O plano desencadeou uma forte divisão política. O enquadramento de centro-esquerda enfatiza a ilegalidade de deportações em massa e a necessidade de proteger os melhores interesses da criança, com a Ministra da Juventude, Sira Rego, chamando a ideia de deportar crianças de ultrajante. Por outro lado, o enquadramento de centro-direita foca na necessidade de manter a integridade da fronteira e evitar um precedente perverso, com o Partido Popular (PP) e o presidente de Ceuta, Juan Jesus Vivas, argumentando que todos os ingressos irregulares, incluindo menores, deveriam ser devolvidos ao Marrocos. O PP e alguns funcionários da UE apontam o Pacto Europeu sobre Migração e Asilo como base para a repatriação, enquanto o governo espanhol e especialistas jurídicos argumentam que a lei internacional e espanhola exigem uma avaliação caso a caso para garantir a segurança.
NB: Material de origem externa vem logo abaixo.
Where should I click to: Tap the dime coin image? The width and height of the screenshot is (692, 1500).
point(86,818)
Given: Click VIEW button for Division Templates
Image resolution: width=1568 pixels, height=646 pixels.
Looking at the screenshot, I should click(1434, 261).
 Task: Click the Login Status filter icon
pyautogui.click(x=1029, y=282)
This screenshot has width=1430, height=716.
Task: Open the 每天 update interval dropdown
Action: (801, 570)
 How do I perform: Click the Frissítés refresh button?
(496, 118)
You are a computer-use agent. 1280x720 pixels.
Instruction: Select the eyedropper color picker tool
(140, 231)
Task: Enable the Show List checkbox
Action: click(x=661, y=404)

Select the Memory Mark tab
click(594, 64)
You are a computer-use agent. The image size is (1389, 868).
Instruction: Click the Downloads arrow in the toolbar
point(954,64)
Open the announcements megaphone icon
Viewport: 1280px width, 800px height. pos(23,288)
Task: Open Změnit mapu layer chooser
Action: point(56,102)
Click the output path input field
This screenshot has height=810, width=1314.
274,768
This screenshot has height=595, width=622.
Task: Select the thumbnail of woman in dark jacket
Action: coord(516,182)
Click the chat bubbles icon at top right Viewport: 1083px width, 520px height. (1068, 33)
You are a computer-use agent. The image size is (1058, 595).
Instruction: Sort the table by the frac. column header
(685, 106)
Esta tensão reflete uma crise anterior em 2021, onde o retorno expedito de menores levou à desqualificação de vários funcionários de cargos públicos. Enquanto o governo espanhol mantém que os retornos devem ser voluntários e acompanhados de salvaguardas, a oposição e alguns representantes da Comissão Europeia insistem que aqueles que entraram ilegalmente devem ser devolvidos ao Marrocos.

Como cada lado enquadrou

Centro-esquerda
Enquadrou a questão como uma necessidade de direitos humanos e uma obrigação legal de proteger crianças vulneráveis de deportação ilegal.
Centro
Apresentou o plano como uma resposta logística a uma crise humanitária, detalhando as interpretações legais conflitantes.
Centro-direita
Enquadrou a questão como uma questão de lei e ordem, enfatizando a necessidade de devolver imigrantes ilegais para evitar novas invasões.

Fontes

100% das afirmações deste artigo foram rastreadas até as reportagens de origem listadas acima.